Teach selectiondag how to handle the stackprotectorcheck intrinsic. · b27f0f1f

Michael Gottesman authored Aug 20, 2013

Previously, generation of stack protectors was done exclusively in the
pre-SelectionDAG Codegen LLVM IR Pass "Stack Protector". This necessitated
splitting basic blocks at the IR level to create the success/failure basic
blocks in the tail of the basic block in question. As a result of this,
calls that would have qualified for the sibling call optimization were no
longer eligible for optimization since said calls were no longer right in
the "tail position" (i.e. the immediate predecessor of a ReturnInst
instruction).

Then it was noticed that since the sibling call optimization causes the
callee to reuse the caller's stack, if we could delay the generation of
the stack protector check until later in CodeGen after the sibling call
decision was made, we get both the tail call optimization and the stack
protector check!

A few goals in solving this problem were:

1. Preserve the architecture independence of stack protector generation.

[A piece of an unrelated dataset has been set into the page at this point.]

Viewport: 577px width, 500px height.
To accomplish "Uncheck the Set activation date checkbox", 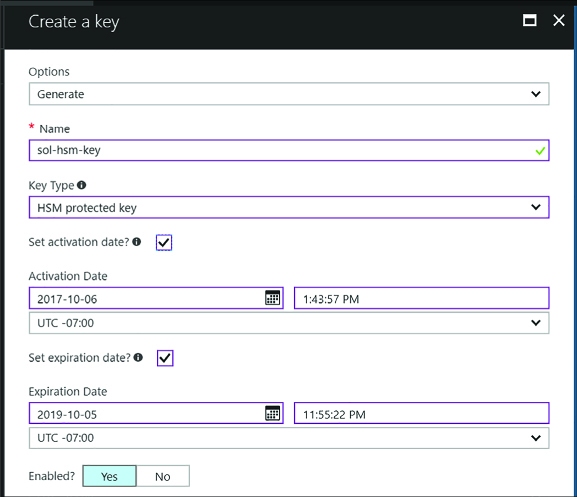I will [x=164, y=242].
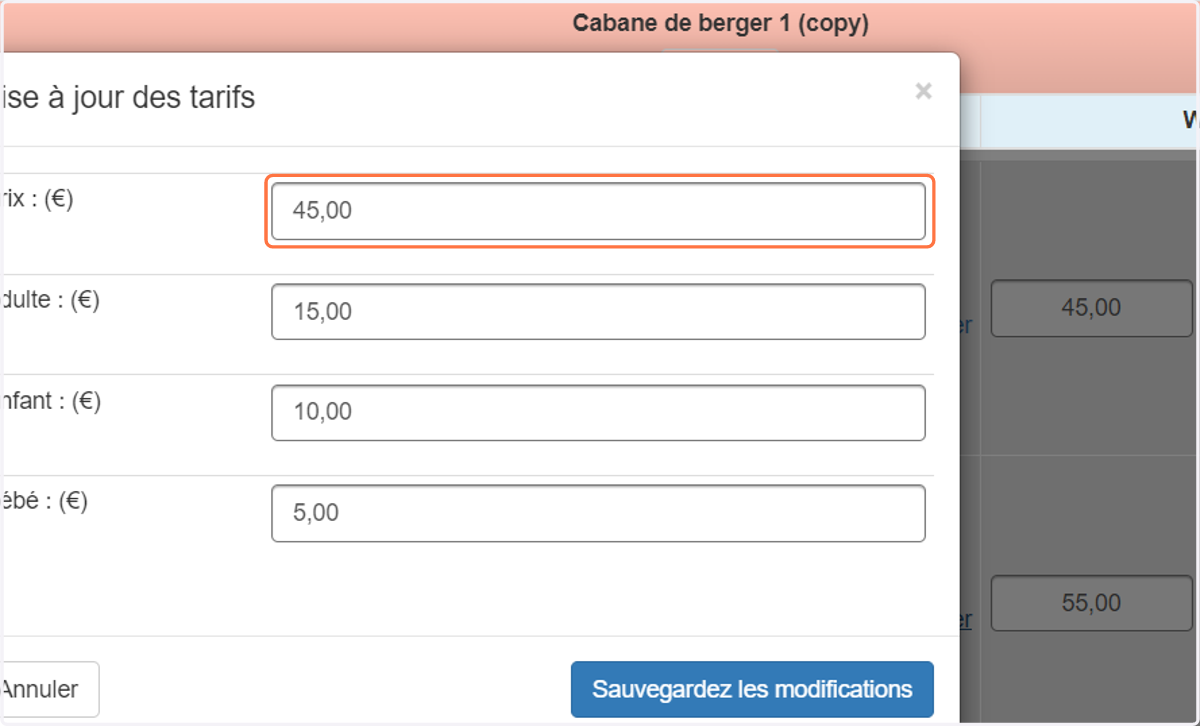Click Sauvegardez les modifications button
This screenshot has height=726, width=1200.
pos(752,689)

2. Preserve the normal IR level stack protector check for platforms like
OpenBSD for which we support platform specific stack protector
generation.

The main problem that guided the present solution is that one can not
solve this problem in an architecture independent manner at the IR level
only. This is because:

1. The decision on whether or not to perform a sibling call on certain
platforms (for instance i386) requires lower level information
related to available registers that can not be known at the IR level.

2. Even if the previous point were not true, the decision on whether to
perform a tail call is done in LowerCallTo in SelectionDAG which
occurs after the Stack Protector Pass. As a result, one would need to
put the relevant callinst into the stack protector check success
basic block (where the return inst is placed) and then move it back
later at SelectionDAG/MI time before the stack protector check if the
tail call optimization failed. The MI level option was nixed
immediately since it would require platform specific pattern
matching. The SelectionDAG level option was nixed because
SelectionDAG only processes one IR level basic block at a time
implying one could not create a DAG Combine to move the callinst.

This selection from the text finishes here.